Therapy and Adaptations Overview
CPT is a protocol-based therapy for treating depression, anxiety, and PTSD in sexual-violence survivors that has been tested through multiple trials in high-income settings. A group format was chosen for larger and the cognitive-only model was used. CPT materials were adapted to be both culturally appropriate and useable by local PSAs.
In villages that provided CPT, PSAs recruited up to 24 participants and concurrently led three groups (max 8 women per group). The treatment included 1 individual session (1 hour) and 11 group sessions (1-2 hours).

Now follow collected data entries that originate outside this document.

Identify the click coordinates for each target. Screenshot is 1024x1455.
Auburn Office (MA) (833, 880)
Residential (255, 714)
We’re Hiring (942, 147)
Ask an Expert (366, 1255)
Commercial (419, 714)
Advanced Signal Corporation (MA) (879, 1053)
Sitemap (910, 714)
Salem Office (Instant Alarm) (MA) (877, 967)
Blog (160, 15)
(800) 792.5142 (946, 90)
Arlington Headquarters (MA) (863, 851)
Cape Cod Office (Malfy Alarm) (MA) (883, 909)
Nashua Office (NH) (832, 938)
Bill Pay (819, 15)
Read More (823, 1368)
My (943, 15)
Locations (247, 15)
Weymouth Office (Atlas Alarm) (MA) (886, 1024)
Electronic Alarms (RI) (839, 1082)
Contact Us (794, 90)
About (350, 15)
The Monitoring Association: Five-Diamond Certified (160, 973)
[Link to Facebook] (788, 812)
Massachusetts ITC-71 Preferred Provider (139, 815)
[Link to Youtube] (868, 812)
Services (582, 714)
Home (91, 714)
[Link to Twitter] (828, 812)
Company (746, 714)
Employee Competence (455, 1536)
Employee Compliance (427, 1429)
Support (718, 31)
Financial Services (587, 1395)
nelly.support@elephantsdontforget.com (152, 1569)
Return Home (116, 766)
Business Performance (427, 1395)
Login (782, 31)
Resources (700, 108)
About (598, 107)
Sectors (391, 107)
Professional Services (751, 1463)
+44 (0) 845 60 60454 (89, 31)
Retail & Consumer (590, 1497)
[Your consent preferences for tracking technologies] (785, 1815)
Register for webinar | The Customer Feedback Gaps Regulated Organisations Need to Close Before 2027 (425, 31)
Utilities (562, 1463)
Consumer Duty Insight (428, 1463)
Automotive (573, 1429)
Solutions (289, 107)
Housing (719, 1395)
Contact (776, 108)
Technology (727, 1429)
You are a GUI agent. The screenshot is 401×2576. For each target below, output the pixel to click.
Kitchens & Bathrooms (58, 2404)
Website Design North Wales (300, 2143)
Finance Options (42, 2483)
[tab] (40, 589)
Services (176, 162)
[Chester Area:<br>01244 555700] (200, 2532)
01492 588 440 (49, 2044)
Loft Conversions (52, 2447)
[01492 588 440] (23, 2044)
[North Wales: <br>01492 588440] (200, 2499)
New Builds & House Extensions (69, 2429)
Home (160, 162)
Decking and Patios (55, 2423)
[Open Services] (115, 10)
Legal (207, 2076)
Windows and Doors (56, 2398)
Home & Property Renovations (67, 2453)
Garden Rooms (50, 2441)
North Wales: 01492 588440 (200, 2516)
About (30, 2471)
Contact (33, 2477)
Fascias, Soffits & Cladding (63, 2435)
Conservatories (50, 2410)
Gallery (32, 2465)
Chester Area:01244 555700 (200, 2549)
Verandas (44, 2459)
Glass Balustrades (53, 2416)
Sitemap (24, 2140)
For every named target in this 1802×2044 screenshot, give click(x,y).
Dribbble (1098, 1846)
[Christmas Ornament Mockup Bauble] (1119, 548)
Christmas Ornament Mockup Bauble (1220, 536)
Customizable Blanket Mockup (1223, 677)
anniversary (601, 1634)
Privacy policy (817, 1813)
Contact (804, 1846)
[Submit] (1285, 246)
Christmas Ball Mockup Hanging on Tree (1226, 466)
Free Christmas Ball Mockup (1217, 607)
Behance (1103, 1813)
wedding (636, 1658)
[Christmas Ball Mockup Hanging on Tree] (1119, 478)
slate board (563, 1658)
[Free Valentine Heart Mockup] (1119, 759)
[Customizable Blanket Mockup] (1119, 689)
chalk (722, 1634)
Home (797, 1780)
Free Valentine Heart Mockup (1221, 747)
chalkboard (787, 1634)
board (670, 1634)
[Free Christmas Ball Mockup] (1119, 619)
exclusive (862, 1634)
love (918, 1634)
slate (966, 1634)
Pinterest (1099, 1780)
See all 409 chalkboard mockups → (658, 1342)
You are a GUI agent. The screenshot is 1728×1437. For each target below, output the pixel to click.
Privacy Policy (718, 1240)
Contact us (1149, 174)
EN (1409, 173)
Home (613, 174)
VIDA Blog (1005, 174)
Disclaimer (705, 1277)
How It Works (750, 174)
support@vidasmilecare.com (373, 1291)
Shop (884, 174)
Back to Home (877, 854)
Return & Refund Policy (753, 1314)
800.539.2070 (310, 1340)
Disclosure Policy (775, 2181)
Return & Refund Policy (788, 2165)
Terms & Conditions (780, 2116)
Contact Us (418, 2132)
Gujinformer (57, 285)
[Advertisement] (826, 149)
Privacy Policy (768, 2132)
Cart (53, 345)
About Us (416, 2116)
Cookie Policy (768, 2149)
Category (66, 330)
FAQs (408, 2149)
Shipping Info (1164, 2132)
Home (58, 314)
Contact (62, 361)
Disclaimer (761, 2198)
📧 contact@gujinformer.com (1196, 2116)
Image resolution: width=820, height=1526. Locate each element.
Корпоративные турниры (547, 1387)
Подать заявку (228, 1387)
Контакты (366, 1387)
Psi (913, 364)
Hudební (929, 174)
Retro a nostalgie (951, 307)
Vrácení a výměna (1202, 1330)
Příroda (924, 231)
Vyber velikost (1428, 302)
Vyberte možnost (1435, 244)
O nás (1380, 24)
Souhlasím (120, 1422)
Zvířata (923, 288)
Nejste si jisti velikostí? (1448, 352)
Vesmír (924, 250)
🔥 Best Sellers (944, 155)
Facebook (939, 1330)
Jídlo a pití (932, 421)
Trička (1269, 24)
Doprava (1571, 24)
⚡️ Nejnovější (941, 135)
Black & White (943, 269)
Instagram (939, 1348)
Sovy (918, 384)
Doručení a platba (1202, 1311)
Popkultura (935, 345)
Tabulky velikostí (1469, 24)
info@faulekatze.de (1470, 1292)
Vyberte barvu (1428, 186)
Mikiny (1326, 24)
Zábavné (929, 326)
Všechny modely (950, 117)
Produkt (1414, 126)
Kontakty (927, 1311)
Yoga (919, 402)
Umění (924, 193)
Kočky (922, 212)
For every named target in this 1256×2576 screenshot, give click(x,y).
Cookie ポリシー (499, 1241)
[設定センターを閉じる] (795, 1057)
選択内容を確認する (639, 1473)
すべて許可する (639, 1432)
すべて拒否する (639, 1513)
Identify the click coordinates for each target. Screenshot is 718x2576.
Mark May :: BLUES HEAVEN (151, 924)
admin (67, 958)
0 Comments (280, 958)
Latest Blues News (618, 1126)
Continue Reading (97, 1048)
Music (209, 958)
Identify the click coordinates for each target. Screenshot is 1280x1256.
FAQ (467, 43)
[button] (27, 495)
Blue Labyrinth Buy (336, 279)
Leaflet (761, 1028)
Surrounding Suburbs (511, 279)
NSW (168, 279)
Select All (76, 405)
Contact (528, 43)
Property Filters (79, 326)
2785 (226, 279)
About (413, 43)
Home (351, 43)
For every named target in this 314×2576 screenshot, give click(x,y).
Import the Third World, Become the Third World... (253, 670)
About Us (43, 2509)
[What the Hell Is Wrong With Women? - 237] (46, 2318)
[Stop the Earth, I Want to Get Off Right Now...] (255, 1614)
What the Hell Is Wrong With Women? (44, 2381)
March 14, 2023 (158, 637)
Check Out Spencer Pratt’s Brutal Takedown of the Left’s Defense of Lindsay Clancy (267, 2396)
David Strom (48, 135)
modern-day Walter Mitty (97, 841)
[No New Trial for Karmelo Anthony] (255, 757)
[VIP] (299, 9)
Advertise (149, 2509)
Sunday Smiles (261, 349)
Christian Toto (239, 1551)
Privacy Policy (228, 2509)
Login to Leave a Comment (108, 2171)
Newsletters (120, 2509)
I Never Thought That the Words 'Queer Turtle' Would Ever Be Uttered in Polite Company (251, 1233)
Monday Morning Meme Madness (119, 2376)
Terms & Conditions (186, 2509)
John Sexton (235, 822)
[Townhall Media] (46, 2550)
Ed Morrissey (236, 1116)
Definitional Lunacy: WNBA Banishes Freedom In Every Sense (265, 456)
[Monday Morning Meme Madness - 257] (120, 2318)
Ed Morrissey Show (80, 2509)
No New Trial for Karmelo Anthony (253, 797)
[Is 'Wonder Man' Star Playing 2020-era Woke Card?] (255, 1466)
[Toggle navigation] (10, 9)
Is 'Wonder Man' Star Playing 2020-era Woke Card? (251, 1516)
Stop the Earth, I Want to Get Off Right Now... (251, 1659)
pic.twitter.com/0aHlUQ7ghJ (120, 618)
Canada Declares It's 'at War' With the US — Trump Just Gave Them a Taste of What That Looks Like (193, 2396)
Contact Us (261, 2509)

Participants also had access to the PSAs as desired outside the therapy and were encouraged to practice the therapy skills as part of their daily routine and meet with each other between group sessions to help with homework.
Adaptation of the group manual and training materials
The adaptation of materials was iterative and guided by the local context to accommodate therapists with little to no training in cognitive behavioural treatments or group interventions; a client population with low levels of literacy; and specific beliefs and structures of cultural groups within DRC.
The iterative process for adaptation included:
- Additional information on group psychotherapy, managing group process and replacing technical terms/American idioms with standard, simple terms.
- Translating the resulting materials into DRC French. Materials were reviewed by a bilingual clinical social worker for clarity and cultural appropriateness.
- Adaptation continued in DRC during the two-week training of PSAs by soliciting daily feedback on clarity and cultural fit of materials, accessibility of client materials, and barriers to implementation inherent in a low resource environment.
- Prior to implementation, the adapted treatment was piloted by the PSAs and clinical supervisor, allowing for additional feedback.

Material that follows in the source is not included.